What you are asked to do | Find the lines below that contain the string "Payment". Copy each one.

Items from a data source
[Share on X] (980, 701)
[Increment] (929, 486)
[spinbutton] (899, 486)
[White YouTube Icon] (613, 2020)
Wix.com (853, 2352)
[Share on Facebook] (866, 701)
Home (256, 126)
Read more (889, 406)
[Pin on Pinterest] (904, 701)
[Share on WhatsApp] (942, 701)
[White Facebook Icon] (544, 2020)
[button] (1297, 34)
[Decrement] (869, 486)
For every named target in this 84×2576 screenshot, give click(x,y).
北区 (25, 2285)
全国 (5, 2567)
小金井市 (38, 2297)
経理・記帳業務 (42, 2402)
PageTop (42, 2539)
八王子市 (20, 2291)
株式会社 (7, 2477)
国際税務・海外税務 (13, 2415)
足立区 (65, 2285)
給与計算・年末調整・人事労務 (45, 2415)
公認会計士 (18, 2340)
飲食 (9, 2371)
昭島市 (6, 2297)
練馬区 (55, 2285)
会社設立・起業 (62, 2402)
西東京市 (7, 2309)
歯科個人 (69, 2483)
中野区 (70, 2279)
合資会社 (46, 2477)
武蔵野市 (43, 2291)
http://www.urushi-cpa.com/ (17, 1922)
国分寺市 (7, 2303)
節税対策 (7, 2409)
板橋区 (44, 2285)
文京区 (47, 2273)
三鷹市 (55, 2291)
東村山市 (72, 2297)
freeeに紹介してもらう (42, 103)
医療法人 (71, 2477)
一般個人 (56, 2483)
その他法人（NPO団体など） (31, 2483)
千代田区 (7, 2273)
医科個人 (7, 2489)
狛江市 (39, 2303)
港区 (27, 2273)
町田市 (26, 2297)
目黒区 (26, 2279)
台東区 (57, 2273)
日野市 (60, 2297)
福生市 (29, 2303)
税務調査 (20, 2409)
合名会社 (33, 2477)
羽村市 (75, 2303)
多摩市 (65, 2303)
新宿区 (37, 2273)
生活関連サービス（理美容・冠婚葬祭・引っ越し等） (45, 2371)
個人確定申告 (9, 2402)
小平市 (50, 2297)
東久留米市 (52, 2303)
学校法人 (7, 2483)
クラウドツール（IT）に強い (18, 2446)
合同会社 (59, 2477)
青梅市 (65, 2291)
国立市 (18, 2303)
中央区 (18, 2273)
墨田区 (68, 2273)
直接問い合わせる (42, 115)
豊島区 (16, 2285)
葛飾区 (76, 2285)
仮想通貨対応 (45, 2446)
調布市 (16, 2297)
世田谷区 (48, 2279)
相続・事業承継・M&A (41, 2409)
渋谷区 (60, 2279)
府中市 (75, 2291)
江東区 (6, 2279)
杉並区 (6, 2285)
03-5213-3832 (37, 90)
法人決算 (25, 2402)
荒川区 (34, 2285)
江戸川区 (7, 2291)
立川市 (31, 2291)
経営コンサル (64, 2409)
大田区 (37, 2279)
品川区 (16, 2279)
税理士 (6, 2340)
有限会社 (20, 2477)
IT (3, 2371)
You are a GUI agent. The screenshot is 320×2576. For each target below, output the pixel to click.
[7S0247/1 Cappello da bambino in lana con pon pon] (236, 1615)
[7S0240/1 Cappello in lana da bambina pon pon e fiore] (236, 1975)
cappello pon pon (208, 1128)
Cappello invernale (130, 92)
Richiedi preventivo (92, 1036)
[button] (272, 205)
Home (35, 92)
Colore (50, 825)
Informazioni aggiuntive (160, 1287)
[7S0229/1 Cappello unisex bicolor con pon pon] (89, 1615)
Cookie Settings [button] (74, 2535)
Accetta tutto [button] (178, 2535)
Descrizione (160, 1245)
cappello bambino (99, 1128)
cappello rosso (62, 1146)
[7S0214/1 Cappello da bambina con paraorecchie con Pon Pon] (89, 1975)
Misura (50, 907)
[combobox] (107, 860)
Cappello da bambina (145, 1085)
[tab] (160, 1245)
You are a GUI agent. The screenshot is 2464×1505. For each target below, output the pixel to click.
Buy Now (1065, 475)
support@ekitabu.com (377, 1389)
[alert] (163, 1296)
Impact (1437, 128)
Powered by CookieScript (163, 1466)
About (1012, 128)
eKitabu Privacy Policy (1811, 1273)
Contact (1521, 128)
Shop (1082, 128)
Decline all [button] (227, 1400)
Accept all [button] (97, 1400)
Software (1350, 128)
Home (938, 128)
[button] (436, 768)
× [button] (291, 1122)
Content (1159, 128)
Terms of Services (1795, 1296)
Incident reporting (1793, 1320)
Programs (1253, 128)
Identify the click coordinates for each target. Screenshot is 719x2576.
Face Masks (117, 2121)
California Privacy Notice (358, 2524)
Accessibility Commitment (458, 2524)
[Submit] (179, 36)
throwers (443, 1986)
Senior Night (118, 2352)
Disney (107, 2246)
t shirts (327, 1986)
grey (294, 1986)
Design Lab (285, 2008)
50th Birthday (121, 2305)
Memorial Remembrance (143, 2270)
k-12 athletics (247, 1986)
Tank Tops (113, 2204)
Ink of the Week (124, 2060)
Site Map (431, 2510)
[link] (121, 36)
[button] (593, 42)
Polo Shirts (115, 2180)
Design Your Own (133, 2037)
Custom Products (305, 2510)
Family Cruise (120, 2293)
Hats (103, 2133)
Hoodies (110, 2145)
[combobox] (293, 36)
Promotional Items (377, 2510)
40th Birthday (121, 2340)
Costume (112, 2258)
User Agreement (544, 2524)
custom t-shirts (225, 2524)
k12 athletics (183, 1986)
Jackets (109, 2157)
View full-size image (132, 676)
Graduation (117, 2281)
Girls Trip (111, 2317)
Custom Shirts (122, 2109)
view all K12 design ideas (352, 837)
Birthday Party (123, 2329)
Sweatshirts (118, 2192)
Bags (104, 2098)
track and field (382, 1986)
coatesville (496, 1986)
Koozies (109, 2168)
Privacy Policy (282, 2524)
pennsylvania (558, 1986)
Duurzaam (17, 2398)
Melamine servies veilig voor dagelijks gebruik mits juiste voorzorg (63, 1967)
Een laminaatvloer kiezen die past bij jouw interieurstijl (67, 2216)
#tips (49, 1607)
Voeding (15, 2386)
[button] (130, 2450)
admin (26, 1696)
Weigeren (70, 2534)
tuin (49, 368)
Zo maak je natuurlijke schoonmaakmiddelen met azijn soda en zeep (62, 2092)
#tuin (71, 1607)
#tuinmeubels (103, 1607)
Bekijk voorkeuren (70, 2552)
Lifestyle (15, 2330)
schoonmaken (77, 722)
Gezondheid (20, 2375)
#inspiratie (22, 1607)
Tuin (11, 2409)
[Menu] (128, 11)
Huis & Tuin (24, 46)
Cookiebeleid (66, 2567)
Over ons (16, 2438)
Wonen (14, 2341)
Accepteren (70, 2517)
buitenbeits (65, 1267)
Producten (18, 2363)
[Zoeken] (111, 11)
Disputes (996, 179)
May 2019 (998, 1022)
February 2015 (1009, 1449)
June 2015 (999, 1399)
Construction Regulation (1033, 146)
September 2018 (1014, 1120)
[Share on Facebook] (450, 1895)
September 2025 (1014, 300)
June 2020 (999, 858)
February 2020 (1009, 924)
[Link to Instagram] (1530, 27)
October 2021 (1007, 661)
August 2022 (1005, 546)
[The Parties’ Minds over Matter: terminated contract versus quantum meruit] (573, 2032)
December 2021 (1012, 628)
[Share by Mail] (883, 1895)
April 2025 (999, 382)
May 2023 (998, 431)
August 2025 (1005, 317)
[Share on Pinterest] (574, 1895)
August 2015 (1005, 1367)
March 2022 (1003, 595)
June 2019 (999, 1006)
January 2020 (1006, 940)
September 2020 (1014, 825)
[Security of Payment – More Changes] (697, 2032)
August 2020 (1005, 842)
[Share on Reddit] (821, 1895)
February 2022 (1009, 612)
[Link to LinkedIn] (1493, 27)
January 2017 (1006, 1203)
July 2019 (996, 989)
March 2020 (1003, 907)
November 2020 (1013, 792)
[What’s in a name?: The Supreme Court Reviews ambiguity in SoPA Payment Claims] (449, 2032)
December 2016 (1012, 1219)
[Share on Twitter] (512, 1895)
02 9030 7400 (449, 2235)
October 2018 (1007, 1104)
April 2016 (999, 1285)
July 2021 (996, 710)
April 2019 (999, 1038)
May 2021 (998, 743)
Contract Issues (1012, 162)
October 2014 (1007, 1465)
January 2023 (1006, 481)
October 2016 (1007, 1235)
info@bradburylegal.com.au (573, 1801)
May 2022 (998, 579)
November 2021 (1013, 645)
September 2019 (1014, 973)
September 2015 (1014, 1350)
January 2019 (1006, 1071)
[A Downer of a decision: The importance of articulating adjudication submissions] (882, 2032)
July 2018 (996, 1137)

Response box |
[Security of Payment – More Changes] (697, 2032)
[What’s in a name?: The Supreme Court Reviews ambiguity in SoPA Payment Claims] (449, 2032)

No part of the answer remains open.